Of all medieval papal legates, only Poujet and, later, Cardinal Gil de Albornoz were directed to so broad and demanding an objective; indeed, the missions of Poujet, Orsini and Albornoz can be seen as marking the apex of medieval papal legations, drawing on centuries of institutional development to pursue an objective of unprecedented breadth. Yet, while much scholarly ink has been spilled on the missions of Poujet and (especially) Albornoz, Orsini’s legation remains little studied. Historians of the Avignon papacy tend to treat it as little more than a footnote to the great events of the period, a mere echo of the far more significant legation of Poujet in the north.
In actual fact, Orsini’s legation was much more than that. It constituted a conscious attempt to depart from a predominantly “Gallic” legatine model, defined in large part by the missions of Arnaud de Pellagrue and, in particular, Bertrand du Poujet. These men were of Gallic extraction and enjoyed exceptionally close personal relationships with the popes who dispatched them. They coordinated activities among a variety of different forces, but tended to rely very heavily on expensive mercenaries. They also had to contend with the hard feelings of Italians, enemies and allies alike, whose increasingly fierce resentment for the Gallic papacy in distant Avignon complicated most major papal initiatives in Italy.
In the end, legates like the Gascon Pellagrue or the Cahorsin Poujet, however talented and determined they may have been, were not always attuned to Italian sensibilities or social conventions, with sometimes disastrous consequences. Orsini’s legation was thus conceived as an Italic alternative to this Gallic model—a model which did not, at the time of Orsini’s dispatch in the spring of 1326, appear to be working particularly well. Orsini’s mission was intended to be considerably less expensive (which it was), to provide a legate who was far more knowledgeable of Italian affairs (which it did), and ultimately, to be (or at least to feel) more genuinely and organically “Italic” in its character and conduct (which it was).
But this was not always a good thing; the mission brought with it a number of distinct problems, unforeseen by John XXII and largely absent from the mission of Poujet—factionalism and familial rivalries; cross-regional antagonism; the legate’s own excessively personal investment in the outcome of certain struggles. In the end, these proved ruinous to both the general peace and the papal cause in central Italy. The ultimate failure of Orsini’s legation should not be adduced as an argument against its historical importance or worthiness of scholarly attention. After all, Poujet’s mission collapsed in the end, but few scholars would suggest that it was therefore insignificant or unworthy of study. Even Albornoz attained, in the final analysis, a rather more qualified success than either he or the popes who sent him might have liked.
Orsini’s mission, like Poujet’s, was crucial to the development of Avignonese papal policy in Italy; its lessons con- tributed directly to the ultimately successful legation of Albornoz a generation later. One could even argue that the scholarship of Avignonese papal policy in Italy remains incomplete without adequate consideration of Orsini’s important and distinctively Italian mission. Orsini’s legation took place in the context of the distinctive Italian policy which the papacy’s relocation to Avignon necessitated.
○ ○ ○ ○ ○
> **Task instructions**
(1) Reproduce the part of the passage on Orsini's legation starting at "Orsini’s mission, like" and ending at "to Avignon necessitated.".
(2) Answer these questions from the passage on Orsini's legation:
(a) In what season and year was Orsini dispatched?
(b) What did legates following the Gallic model tend to rely very heavily on?
(c) Whose legation, a generation later, did the lessons of Orsini's mission contribute to directly?

> **Data supplied**
○ ○ ○ ○ ○
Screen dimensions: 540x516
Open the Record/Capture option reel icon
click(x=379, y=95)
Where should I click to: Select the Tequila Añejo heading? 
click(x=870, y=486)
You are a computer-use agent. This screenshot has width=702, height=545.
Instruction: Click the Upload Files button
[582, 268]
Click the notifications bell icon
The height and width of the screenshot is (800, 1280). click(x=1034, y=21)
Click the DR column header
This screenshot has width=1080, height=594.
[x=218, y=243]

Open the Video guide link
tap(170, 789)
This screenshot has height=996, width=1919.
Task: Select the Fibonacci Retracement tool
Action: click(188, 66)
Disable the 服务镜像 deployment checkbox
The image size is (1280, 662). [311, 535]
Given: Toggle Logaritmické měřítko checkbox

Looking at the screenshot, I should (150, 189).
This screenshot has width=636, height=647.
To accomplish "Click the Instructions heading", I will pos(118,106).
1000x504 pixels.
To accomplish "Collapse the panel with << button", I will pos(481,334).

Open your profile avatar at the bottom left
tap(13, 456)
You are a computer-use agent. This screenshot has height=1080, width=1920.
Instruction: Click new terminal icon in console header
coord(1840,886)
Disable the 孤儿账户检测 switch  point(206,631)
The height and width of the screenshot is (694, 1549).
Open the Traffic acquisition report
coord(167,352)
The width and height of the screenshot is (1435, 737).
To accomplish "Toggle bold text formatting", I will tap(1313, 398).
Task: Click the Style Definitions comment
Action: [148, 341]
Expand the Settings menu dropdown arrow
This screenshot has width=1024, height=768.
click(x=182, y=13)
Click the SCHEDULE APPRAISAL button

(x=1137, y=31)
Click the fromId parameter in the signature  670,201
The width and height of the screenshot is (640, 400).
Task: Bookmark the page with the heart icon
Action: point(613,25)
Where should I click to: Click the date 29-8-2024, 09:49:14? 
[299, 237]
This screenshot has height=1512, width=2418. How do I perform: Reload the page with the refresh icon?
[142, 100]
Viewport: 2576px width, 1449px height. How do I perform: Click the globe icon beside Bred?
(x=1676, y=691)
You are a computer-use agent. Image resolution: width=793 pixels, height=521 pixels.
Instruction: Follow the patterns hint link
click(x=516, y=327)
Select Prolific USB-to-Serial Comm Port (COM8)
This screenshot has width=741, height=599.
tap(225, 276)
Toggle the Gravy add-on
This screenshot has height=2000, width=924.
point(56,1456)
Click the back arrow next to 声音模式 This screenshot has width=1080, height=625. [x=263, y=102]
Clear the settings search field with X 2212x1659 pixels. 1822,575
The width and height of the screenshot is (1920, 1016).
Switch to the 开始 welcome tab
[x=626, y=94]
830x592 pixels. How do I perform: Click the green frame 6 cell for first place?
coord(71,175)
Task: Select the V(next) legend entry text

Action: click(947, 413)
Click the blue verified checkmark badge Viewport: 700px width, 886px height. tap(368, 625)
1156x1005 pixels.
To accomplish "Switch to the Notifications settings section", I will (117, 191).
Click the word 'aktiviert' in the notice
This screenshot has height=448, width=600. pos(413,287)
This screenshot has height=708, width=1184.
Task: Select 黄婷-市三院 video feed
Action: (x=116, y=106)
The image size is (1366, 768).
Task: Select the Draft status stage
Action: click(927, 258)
○ ○ ○ ○ ○
> **Outputs**
(1)
Orsini’s mission, like Poujet’s, was crucial to the development of Avignonese papal policy in Italy; its lessons con- tributed directly to the ultimately successful legation of Albornoz a generation later. One could even argue that the scholarship of Avignonese papal policy in Italy remains incomplete without adequate consideration of Orsini’s important and distinctively Italian mission. Orsini’s legation took place in the context of the distinctive Italian policy which the papacy’s relocation to Avignon necessitated.

(2)
(a) The spring of 1326.
(b) Expensive mercenaries.
(c) The legation of Albornoz.